Guitarist Nigel Gavin has worked with King Crimson’s Robert Fripp in the latter’s League of Crafty Guitarists, among other important gigs along the way, Kelly pairs himself with guest singer Sonia Wilson on a variety of Shadowman’s cuts, sometimes playing a greater or lesser role, but her part in the album’s success can’t be ignored. She doesn’t have an outsized presence during the opener “Sunrise”, but it matters. The contrast her voice achieves with Kelly’s light nasal tone helps further define the song’s character.
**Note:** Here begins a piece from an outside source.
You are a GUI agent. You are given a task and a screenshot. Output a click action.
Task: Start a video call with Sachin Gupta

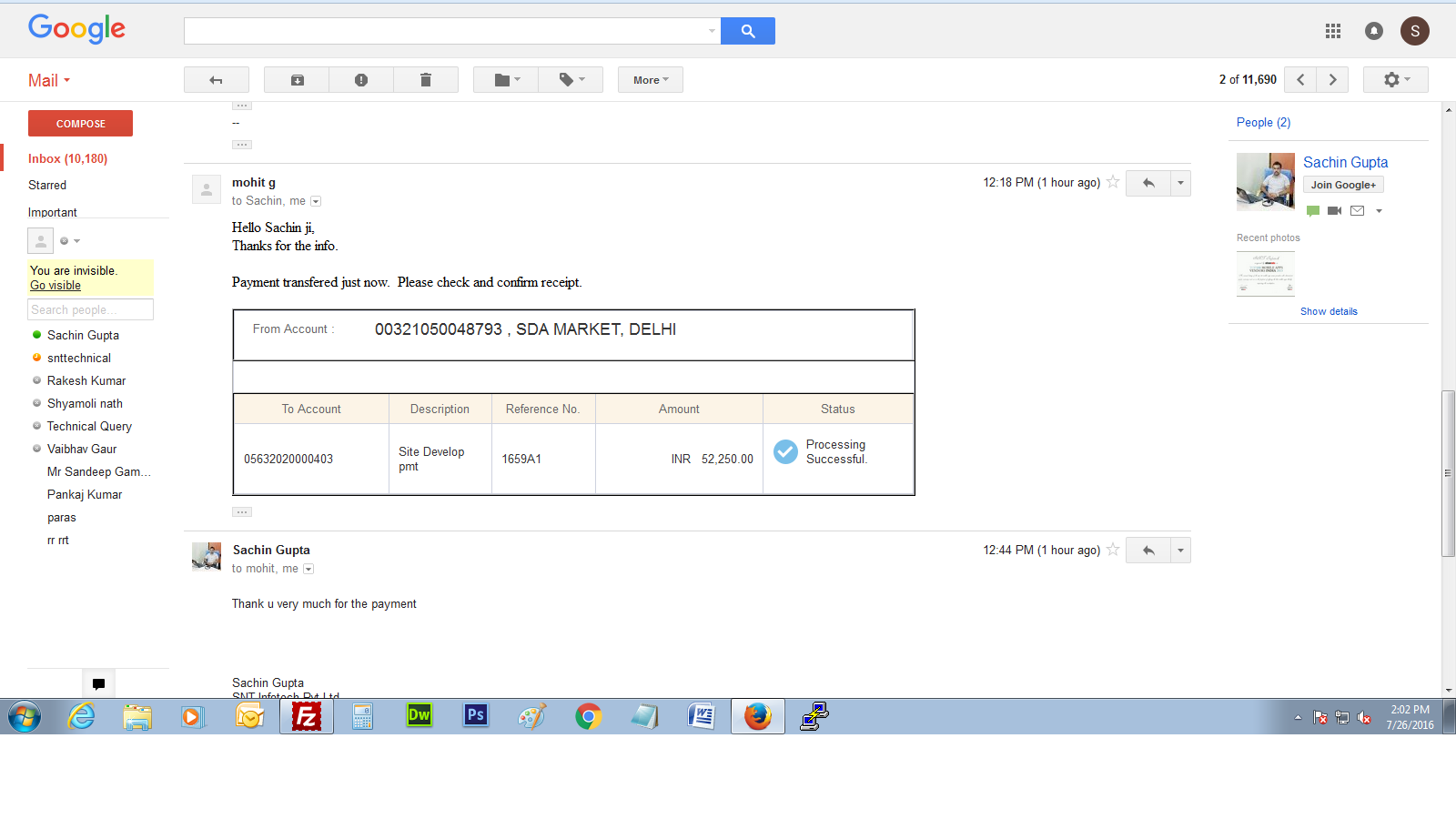pos(1334,211)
The delicacy of the songs is apparent from the start and grows more obvious as the album unfolds. “Good Morning, Captain Sir” is a lyrical and musical highlight that sounds like a strong breeze could undo everything. It’s magical without ever sounding pretentious or precious. Several roots music instrumental mainstays, such as accordion or mandolin, appear on the album and this is no exception, but those instruments rarely take precedence over the guitar.
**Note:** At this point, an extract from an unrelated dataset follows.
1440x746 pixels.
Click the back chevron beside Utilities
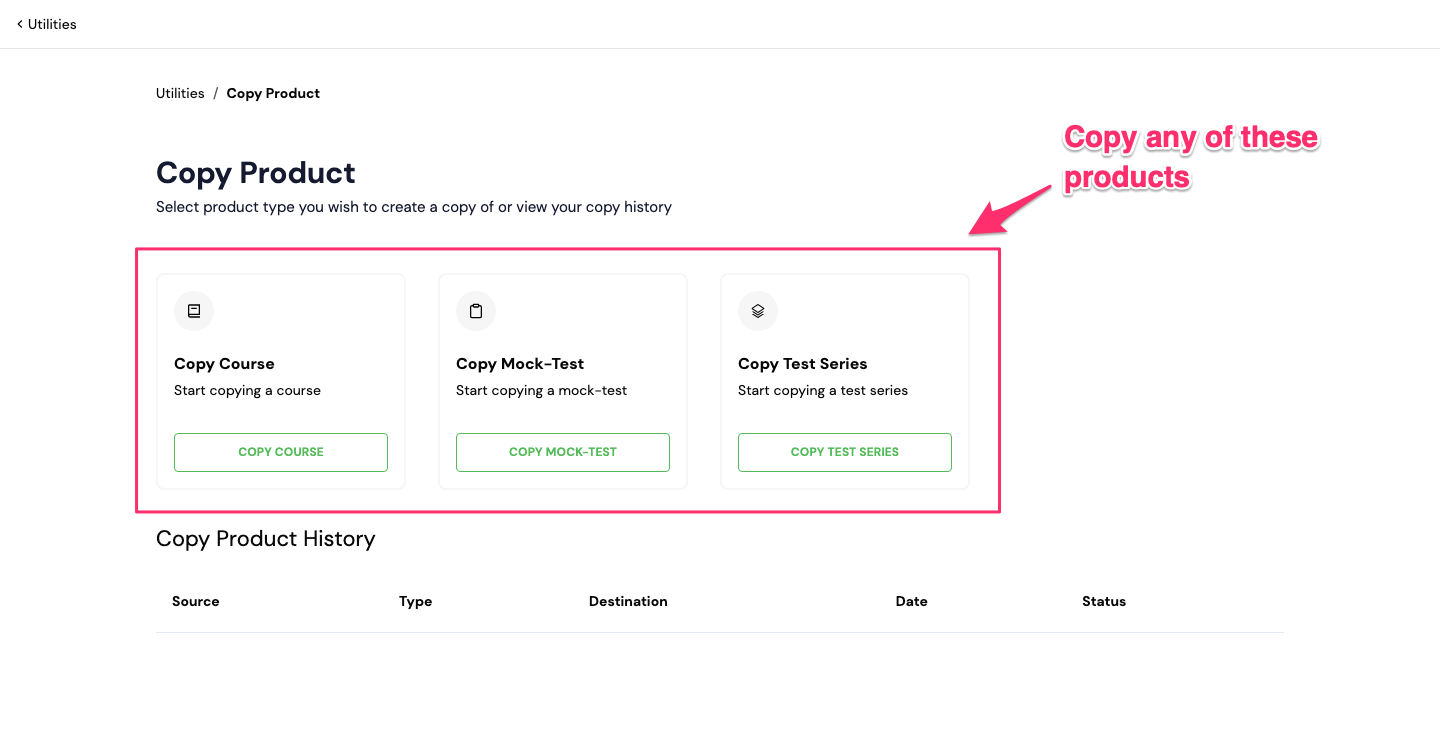[x=19, y=24]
The underlying jangle of the title track and the pedal steel rhapsodizing over the top gives it a distinctive signature few listeners will soon forget. Kelly’s playful singing never descends into self-parody, thankfully, and boasts enough of an idiosyncratic quality that it helps the already fine lyrics stand out even more. “So Close to the Edge” provides Shadowman with one of its more intense moments and the dramatics are honest. The fact that he achieves such an outcome with yet another low-key musical setting testifies to the artistry at his disposal. The foreboding growl of the song’s electric guitar is one of many high points.
“Our Last Valentine” is a mind-blowing duet. It would seem that putting together a male and female singer in a quasi-dialogue setting is played out by now, but Kelly and Wilson tackle this song as if they are the first. It has a slightly hypnotic effect on listeners. “It Settled With the Moon” is such a beguiling marriage of music and words that you may actually miss the lyrical quality. It’s a lovely bit of performed poetry; it wouldn’t work on the page, shorn of its music, but that’s no slight.
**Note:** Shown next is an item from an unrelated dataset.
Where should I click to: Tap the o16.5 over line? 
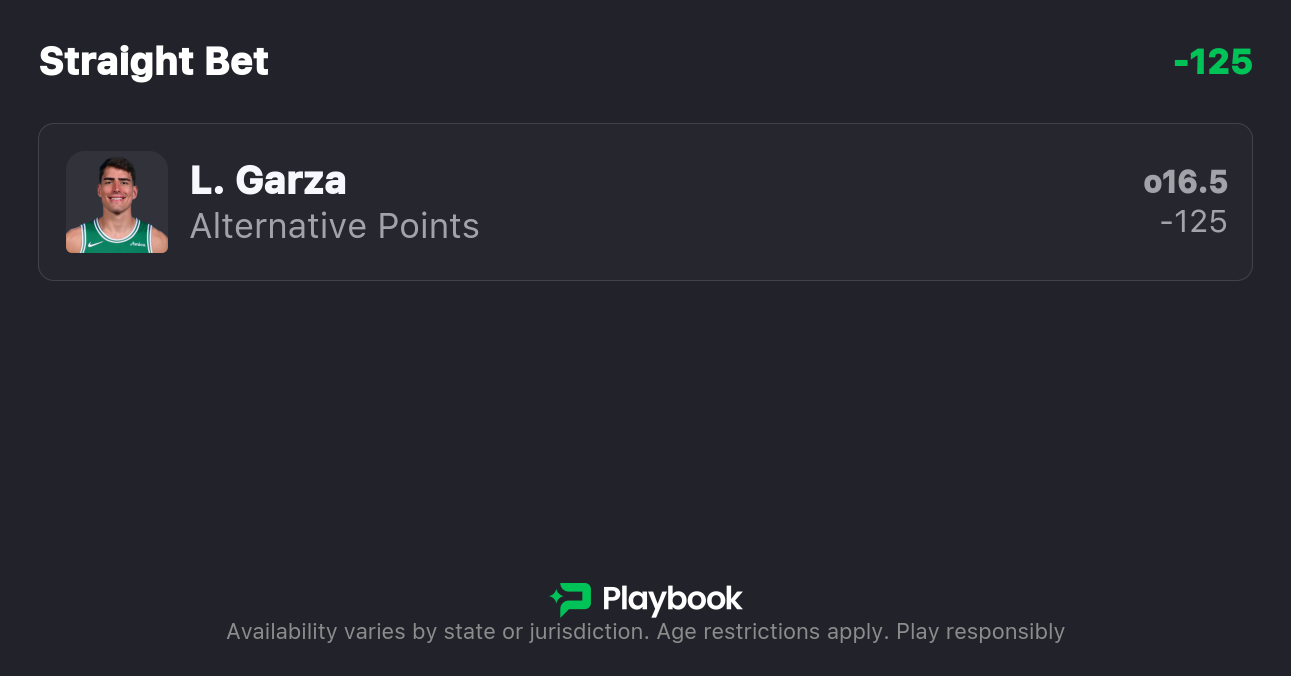click(1185, 182)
“Behind a Veil” is one of the album’s more poetic moments. It’s another duet, as well, with a stronger folk quality than anything resembling Americana. Some may hear the European side of his songwriting shining through, some may not. You can’t easily pigeonhole Kelly’s work because he’s a stylistic moving target while retaining an undeniable identity. The hushed intimacy of the album’s finale “Live Life Slow” provides Shadowman with a highly appropriate ending and reminds you of a leaf slowly wafting to the ground rather than something harder, more conclusive. It’s final evidence, as well, of the clear vision Robin Kelly has for this outstanding album.